(Element and text position records)
══════════════════════════════
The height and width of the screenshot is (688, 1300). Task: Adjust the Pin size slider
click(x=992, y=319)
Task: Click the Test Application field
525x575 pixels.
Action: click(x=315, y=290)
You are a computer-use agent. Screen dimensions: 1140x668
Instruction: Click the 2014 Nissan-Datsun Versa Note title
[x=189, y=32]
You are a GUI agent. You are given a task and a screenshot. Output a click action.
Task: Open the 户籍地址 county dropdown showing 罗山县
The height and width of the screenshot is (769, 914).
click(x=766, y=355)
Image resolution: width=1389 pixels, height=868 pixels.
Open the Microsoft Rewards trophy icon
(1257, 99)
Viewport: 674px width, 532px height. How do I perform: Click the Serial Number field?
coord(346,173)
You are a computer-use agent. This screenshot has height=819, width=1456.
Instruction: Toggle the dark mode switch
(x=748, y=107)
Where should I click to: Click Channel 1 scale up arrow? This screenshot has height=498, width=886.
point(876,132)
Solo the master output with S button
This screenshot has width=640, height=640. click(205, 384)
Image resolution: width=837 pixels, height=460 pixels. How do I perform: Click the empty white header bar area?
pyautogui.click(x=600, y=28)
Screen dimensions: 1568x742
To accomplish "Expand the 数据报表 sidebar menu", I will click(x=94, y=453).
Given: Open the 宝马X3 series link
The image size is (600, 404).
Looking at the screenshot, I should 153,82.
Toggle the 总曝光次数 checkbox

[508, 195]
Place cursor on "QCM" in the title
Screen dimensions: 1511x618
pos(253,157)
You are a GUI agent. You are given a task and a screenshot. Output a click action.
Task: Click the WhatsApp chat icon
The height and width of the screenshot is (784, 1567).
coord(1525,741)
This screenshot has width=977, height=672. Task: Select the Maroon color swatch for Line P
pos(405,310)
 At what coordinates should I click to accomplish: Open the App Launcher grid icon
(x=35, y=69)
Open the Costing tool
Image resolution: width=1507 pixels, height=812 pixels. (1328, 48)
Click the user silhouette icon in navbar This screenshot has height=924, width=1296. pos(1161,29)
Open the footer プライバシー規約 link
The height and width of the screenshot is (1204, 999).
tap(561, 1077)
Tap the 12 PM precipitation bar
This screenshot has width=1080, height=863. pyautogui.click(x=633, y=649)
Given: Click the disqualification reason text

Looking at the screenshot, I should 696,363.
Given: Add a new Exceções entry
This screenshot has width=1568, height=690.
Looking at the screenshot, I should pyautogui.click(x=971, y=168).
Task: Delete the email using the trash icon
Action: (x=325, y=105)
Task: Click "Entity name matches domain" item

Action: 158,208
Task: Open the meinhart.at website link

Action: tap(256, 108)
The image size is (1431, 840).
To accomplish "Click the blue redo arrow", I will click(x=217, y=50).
══════════════════════════════
• **What is being asked**
Present every line of the records above as a Markdown table with the columns Row and Line, numbering the rows in order and leaving out blank lines.

• **Finished exercise**
| Row | Line |
|---|---|
| 1 | The height and width of the screenshot is (688, 1300). Task: Adjust the Pin size slider |
| 2 | click(x=992, y=319) |
| 3 | Task: Click the Test Application field |
| 4 | 525x575 pixels. |
| 5 | Action: click(x=315, y=290) |
| 6 | You are a computer-use agent. Screen dimensions: 1140x668 |
| 7 | Instruction: Click the 2014 Nissan-Datsun Versa Note title |
| 8 | [x=189, y=32] |
| 9 | You are a GUI agent. You are given a task and a screenshot. Output a click action. |
| 10 | Task: Open the 户籍地址 county dropdown showing 罗山县 |
| 11 | The height and width of the screenshot is (769, 914). |
| 12 | click(x=766, y=355) |
| 13 | Image resolution: width=1389 pixels, height=868 pixels. |
| 14 | Open the Microsoft Rewards trophy icon |
| 15 | (1257, 99) |
| 16 | Viewport: 674px width, 532px height. How do I perform: Click the Serial Number field? |
| 17 | coord(346,173) |
| 18 | You are a computer-use agent. This screenshot has height=819, width=1456. |
| 19 | Instruction: Toggle the dark mode switch |
| 20 | (x=748, y=107) |
| 21 | Where should I click to: Click Channel 1 scale up arrow? This screenshot has height=498, width=886. |
| 22 | point(876,132) |
| 23 | Solo the master output with S button |
| 24 | This screenshot has width=640, height=640. click(205, 384) |
| 25 | Image resolution: width=837 pixels, height=460 pixels. How do I perform: Click the empty white header bar area? |
| 26 | pyautogui.click(x=600, y=28) |
| 27 | Screen dimensions: 1568x742 |
| 28 | To accomplish "Expand the 数据报表 sidebar menu", I will click(x=94, y=453). |
| 29 | Given: Open the 宝马X3 series link |
| 30 | The image size is (600, 404). |
| 31 | Looking at the screenshot, I should 153,82. |
| 32 | Toggle the 总曝光次数 checkbox |
| 33 | [508, 195] |
| 34 | Place cursor on "QCM" in the title |
| 35 | Screen dimensions: 1511x618 |
| 36 | pos(253,157) |
| 37 | You are a GUI agent. You are given a task and a screenshot. Output a click action. |
| 38 | Task: Click the WhatsApp chat icon |
| 39 | The height and width of the screenshot is (784, 1567). |
| 40 | coord(1525,741) |
| 41 | This screenshot has width=977, height=672. Task: Select the Maroon color swatch for Line P |
| 42 | pos(405,310) |
| 43 |  At what coordinates should I click to accomplish: Open the App Launcher grid icon |
| 44 | (x=35, y=69) |
| 45 | Open the Costing tool |
| 46 | Image resolution: width=1507 pixels, height=812 pixels. (1328, 48) |
| 47 | Click the user silhouette icon in navbar This screenshot has height=924, width=1296. pos(1161,29) |
| 48 | Open the footer プライバシー規約 link |
| 49 | The height and width of the screenshot is (1204, 999). |
| 50 | tap(561, 1077) |
| 51 | Tap the 12 PM precipitation bar |
| 52 | This screenshot has width=1080, height=863. pyautogui.click(x=633, y=649) |
| 53 | Given: Click the disqualification reason text |
| 54 | Looking at the screenshot, I should 696,363. |
| 55 | Given: Add a new Exceções entry |
| 56 | This screenshot has width=1568, height=690. |
| 57 | Looking at the screenshot, I should pyautogui.click(x=971, y=168). |
| 58 | Task: Delete the email using the trash icon |
| 59 | Action: (x=325, y=105) |
| 60 | Task: Click "Entity name matches domain" item |
| 61 | Action: 158,208 |
| 62 | Task: Open the meinhart.at website link |
| 63 | Action: tap(256, 108) |
| 64 | The image size is (1431, 840). |
| 65 | To accomplish "Click the blue redo arrow", I will click(x=217, y=50). |